Seven human IgG antibodies targeting antigens from coronavirus, ebolavirus, and influenza A virus were selected for evolution. Evolutionarily plausible mutations were identified using protein language models (ESM-1b and ESM-1v ensemble), trained on broad protein sequence datasets (UniRef50 and UniRef90) without antibody-specific biases. These models assessed the likelihood of single-residue substitutions in antibody variable regions (VH and VL). Substitutions with higher likelihood than wild-type, across a consensus of six models, were selected. A two-round evolution process was used. Round 1 involved measuring the binding affinity (via biolayer interferometry, BLI) of single-substitution variants. Round 2 involved measuring variants with combinations of substitutions selected based on round 1 results. For clinically relevant antibodies (with high initial affinity), the Kd of the monovalent Fab region was measured; for unmatured antibodies, the apparent Kd of the bivalent IgG and the Kd of high-avidity Fab fragments were measured. Evolved antibodies were further characterized for thermostability (Tm), polyspecificity (non-specific binding to membrane proteins), and predicted immunogenicity. Pseudovirus neutralization assays were also conducted. Finally, the study compared the general protein language model approach to other sequence-based methods (abYsis, UniRef90, AbLang, and Sapiens) in terms of their ability to suggest avidity-enhancing substitutions in unmatured antibodies.

All seven antibodies showed improved affinity after screening only 20 or fewer variants. Clinically relevant antibodies showed improvements up to sevenfold; unmatured antibodies showed improvements up to 160-fold. Many variants demonstrated improved thermostability (Tm > 70°C) and maintained or improved viral neutralization activity. The general protein language models effectively guided evolution across diverse protein families and selection pressures beyond antibodies (e.g., antibiotic resistance, enzyme activity). The general protein language models consistently outperformed antibody-specific language models and other sequence-based methods in suggesting avidity-enhancing substitutions. The computational pipeline was highly efficient, taking less than 1 second per antibody for prediction. About half of the affinity-enhancing substitutions were in framework regions, typically not targeted in conventional affinity maturation. Some affinity-enhancing substitutions involved rare residues, indicating that the models learned both common and more complex evolutionary rules.

The study's findings demonstrate the potential of general protein language models as a powerful tool for antibody engineering. Their efficiency and ability to suggest beneficial mutations with minimal input data offer a significant advantage over traditional methods. The success across various protein families and selection pressures indicates that evolutionary information alone serves as a potent prior in directing evolution towards higher fitness. The results suggest that when mutations adhere to general evolutionary rules, a substantial fraction will improve fitness. This approach may provide insight into natural evolutionary mechanisms. The study also notes that the approach is more readily applied to improving existing functionalities rather than generating novel functions. However, in cases where there is a need for rapid development, it is a favorable approach.
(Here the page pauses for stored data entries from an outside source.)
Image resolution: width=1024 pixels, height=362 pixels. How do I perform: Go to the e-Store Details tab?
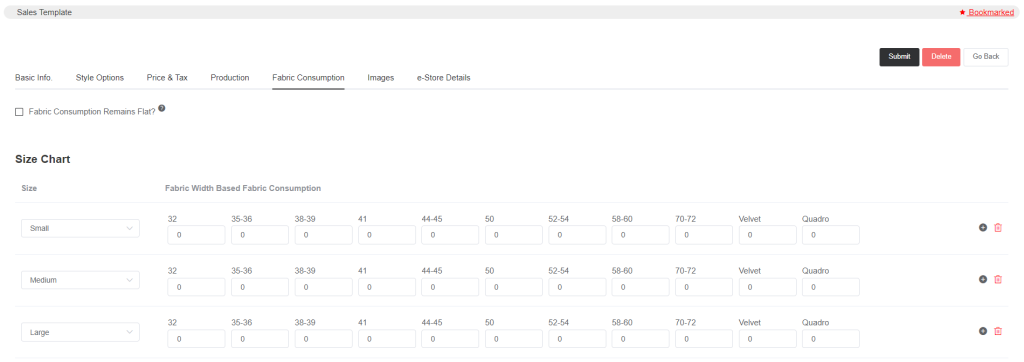(x=443, y=77)
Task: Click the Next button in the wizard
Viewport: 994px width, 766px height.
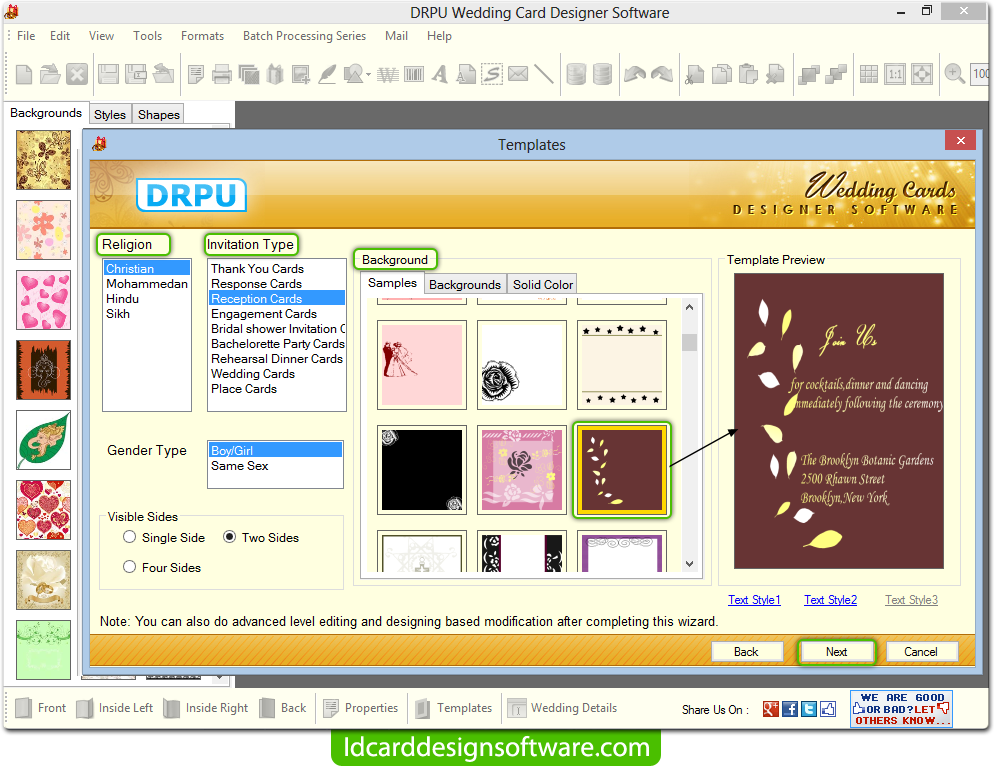Action: [x=836, y=651]
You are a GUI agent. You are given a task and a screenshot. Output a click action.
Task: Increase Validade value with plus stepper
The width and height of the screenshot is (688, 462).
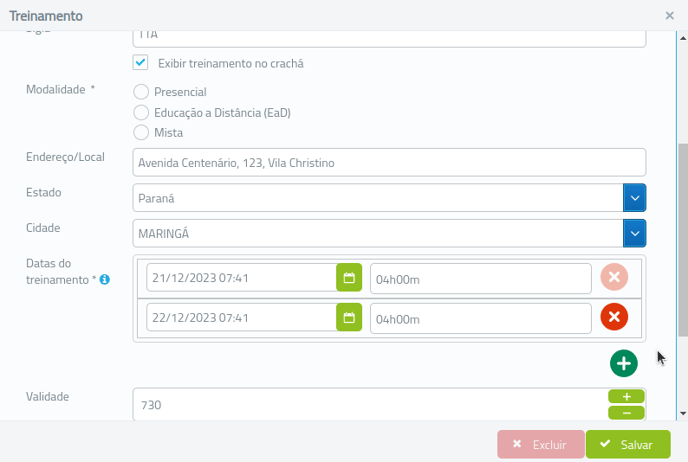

General protein language models provide a highly efficient approach to affinity maturation, surpassing traditional methods and other sequence-based approaches. This approach is particularly valuable for preclinical antibody development, due to its speed and ability to identify improved variants with minimal input. Future research could explore the integration of this unsupervised approach with supervised methods for even greater efficiency and the application of this method to proteins with less natural selection.

The affinity improvements observed, while significant, are lower than those seen in *in vivo* evolution, which explores a much larger mutational space. The study focuses on improving existing baseline functions, and the strategy’s effectiveness may be limited when dealing with unnatural selection pressures or when wild-type sequences are already at a fitness peak. Furthermore, computational prediction of immunogenicity remains a challenge.